Hello @Nicholas
To address the incompatibility issues of using the "syms" function from the Symbolic Math Toolbox in MATLAB App Designer when packaging and publishing your application into an executable, I would suggest replacing symbolic calculations with numeric approximations and use Numerical Solvers or custom functions to solve equations.
- Numerical Computation for "pha": Instead of using symbolic variables, calculate "pha" for each value of "H" using a "for loop" and store the results in "pha_vals".
H_vals = linspace(50, 250, 50);
pha_vals = zeros(size(H_vals));
% Compute pha for each H value numerically
for i = 1:length(H_vals)
H = H_vals(i);
term1 = 9 - 12 * (1 - P_ya * F / (y * H));
term2 = R * sqrt(term1) - 3 * R;
denominator = 2 * H;
pha_rad = atan(term2 / denominator);
pha_vals(i) = rad2deg(pha_rad);
end
- Numerical Solver for "H": The "fzero" function is used to find the root of the equation numerically.

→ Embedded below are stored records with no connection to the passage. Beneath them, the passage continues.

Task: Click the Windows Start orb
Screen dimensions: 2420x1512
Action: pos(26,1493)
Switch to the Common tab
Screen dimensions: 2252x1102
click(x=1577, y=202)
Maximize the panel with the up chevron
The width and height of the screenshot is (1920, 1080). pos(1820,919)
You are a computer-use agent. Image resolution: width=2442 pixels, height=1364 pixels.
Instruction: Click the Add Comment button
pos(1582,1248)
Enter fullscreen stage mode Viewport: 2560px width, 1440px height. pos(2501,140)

- The equation to solve is an anonymous function "eq", which allows "fzero" to evaluate it for different values of "H".
% Define the equation as a function
eq = @(H) Wr2 + t2 - F * (F2 + Fbc2 + Fbr2);
% Solve the equation numerically
H_solution = fzero(eq, H_vals(1));
app.HEditField.Value = H_solution;
Please refer to the documentation of "fzero" for more details:
I hope it resolves your query!